Task item:
Please return all of the records verbatim, with the pictures omitted.

Data listing:
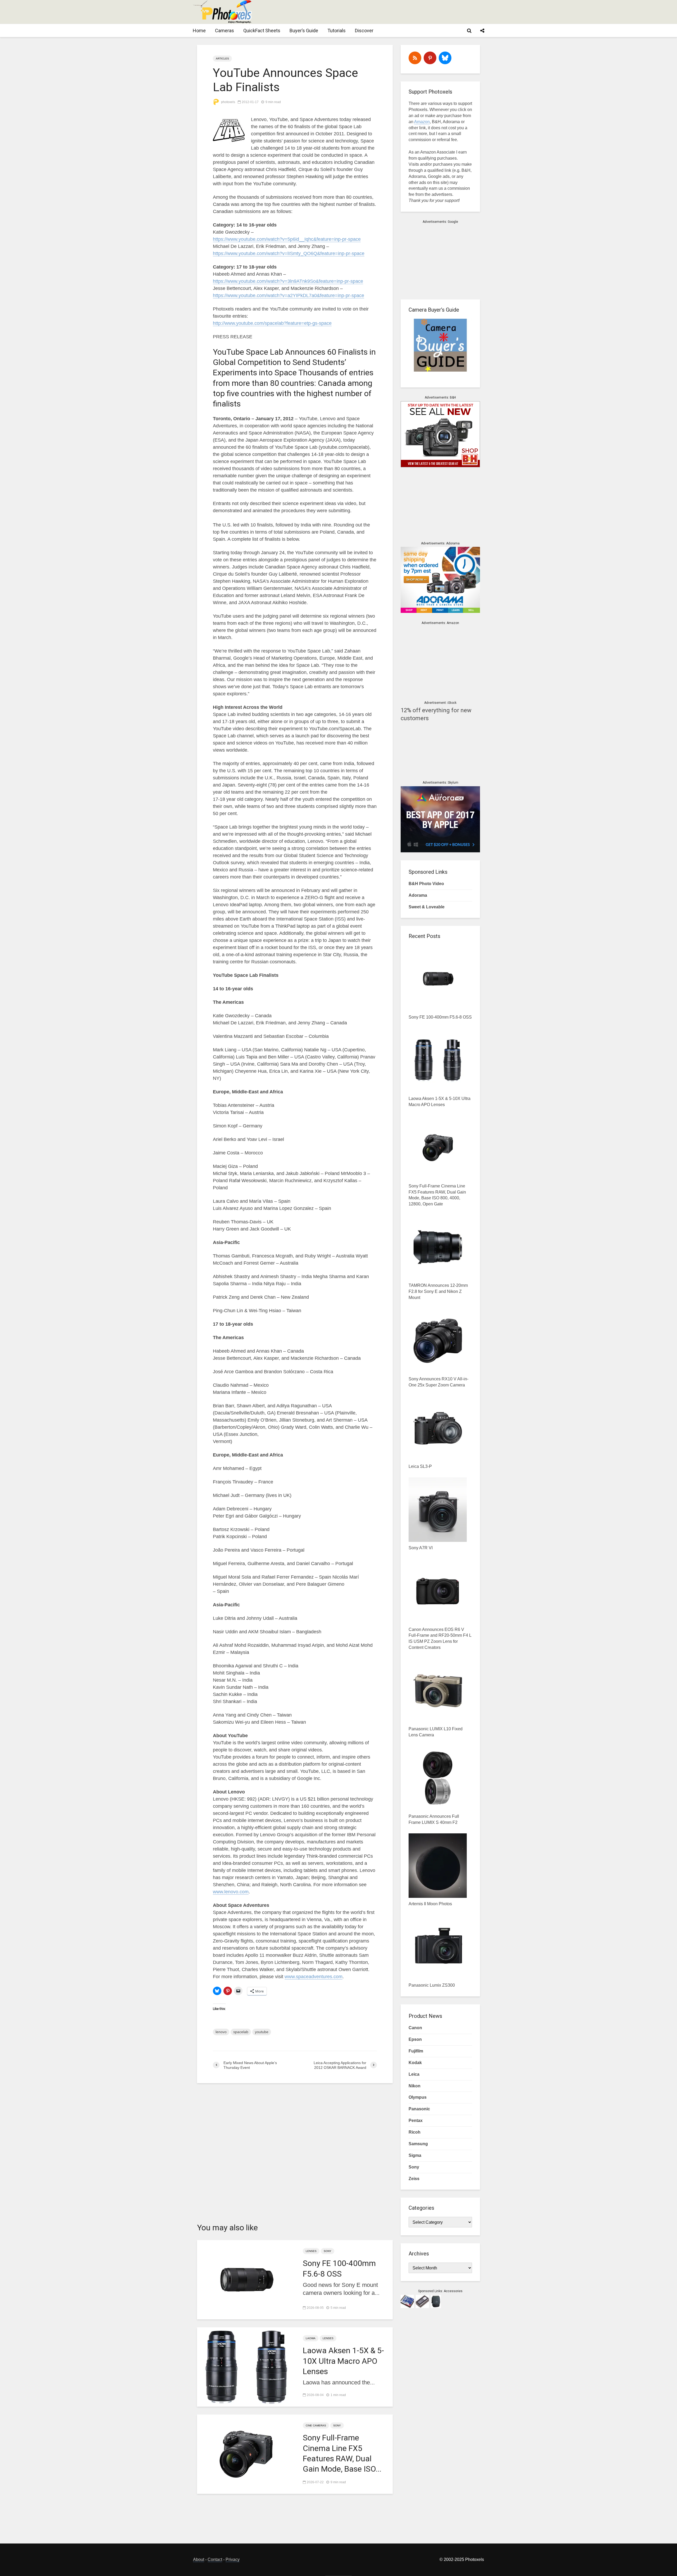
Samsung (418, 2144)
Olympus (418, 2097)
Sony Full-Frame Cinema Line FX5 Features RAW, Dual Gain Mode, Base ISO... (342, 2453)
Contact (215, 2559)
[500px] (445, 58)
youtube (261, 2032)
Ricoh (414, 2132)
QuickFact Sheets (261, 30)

Task answer:
Samsung (418, 2144)
Olympus (418, 2097)
Sony Full-Frame Cinema Line FX5 Features RAW, Dual Gain Mode, Base ISO... (342, 2453)
Contact (215, 2559)
[500px] (445, 58)
youtube (261, 2032)
Ricoh (414, 2132)
QuickFact Sheets (261, 30)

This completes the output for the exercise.